> **Task directions**: Give the part of the rows that starts with the line containing "Given: Open the" and continues to the end of the rows as a JSON list of strings, with one string per line and blank lines omitted. Leave the pictures out.
—————
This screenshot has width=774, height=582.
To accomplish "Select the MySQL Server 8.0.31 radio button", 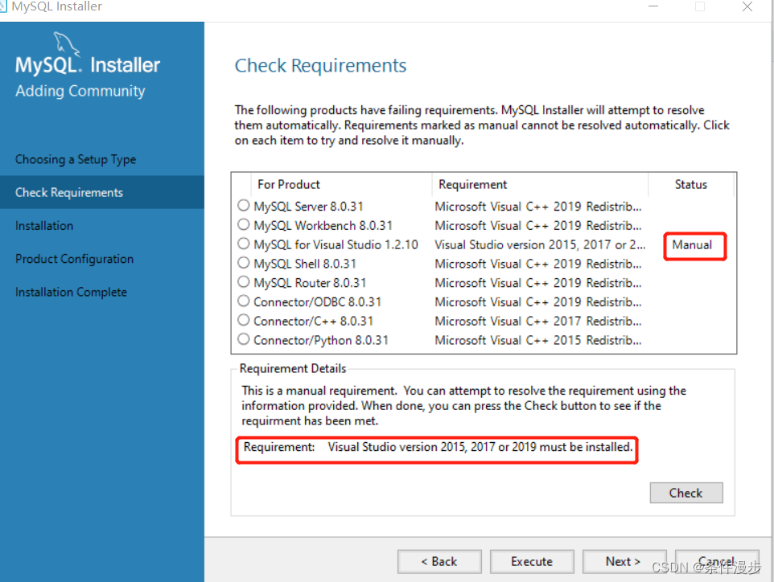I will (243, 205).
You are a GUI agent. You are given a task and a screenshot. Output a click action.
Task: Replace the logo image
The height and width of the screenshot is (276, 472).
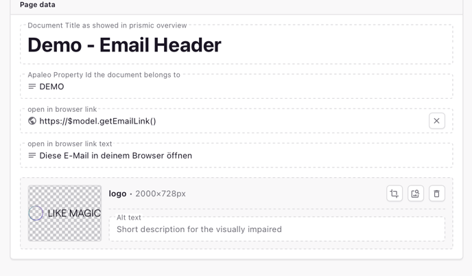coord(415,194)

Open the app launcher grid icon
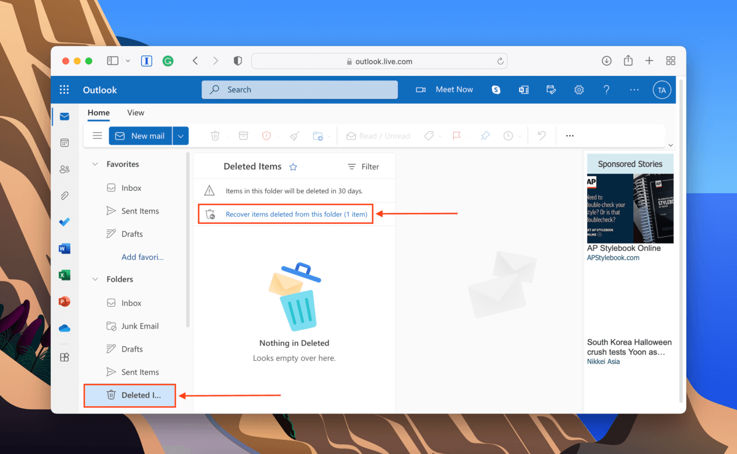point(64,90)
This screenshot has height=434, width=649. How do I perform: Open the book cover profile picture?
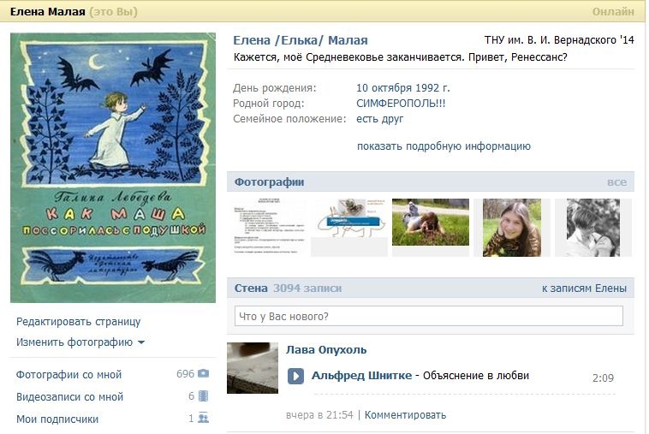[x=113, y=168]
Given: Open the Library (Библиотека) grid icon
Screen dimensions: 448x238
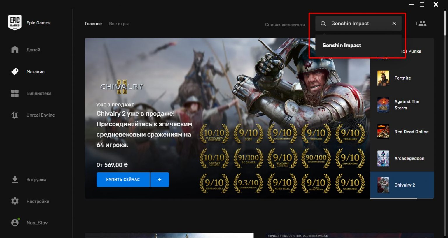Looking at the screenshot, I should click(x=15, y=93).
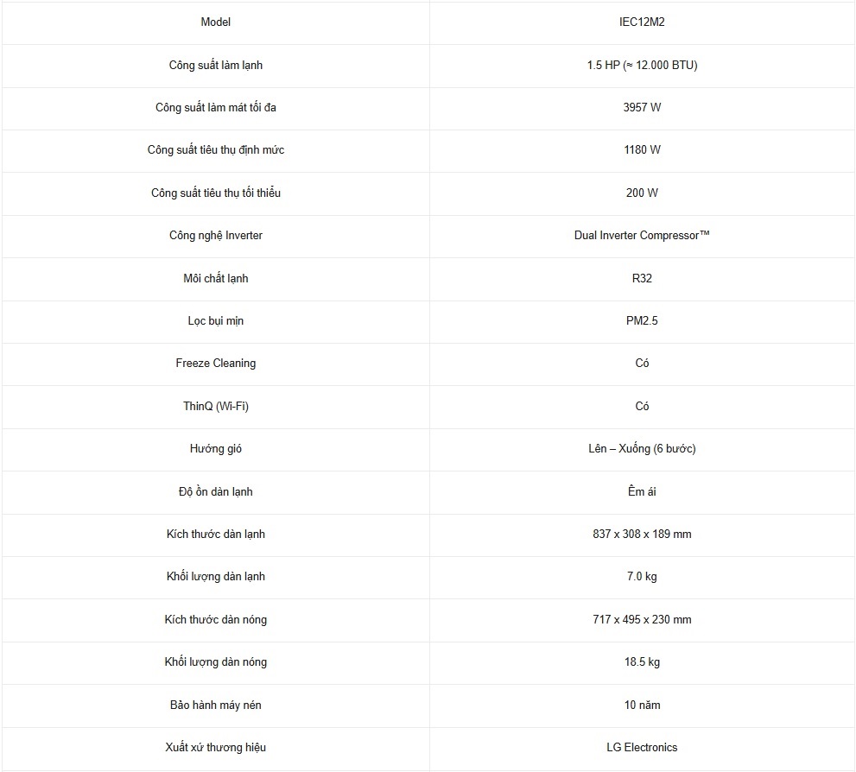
—————
> **Worked answer**:
[
  "Given: Open the Library (Библиотека) grid icon",
  "Screen dimensions: 448x238",
  "Looking at the screenshot, I should click(x=15, y=93)."
]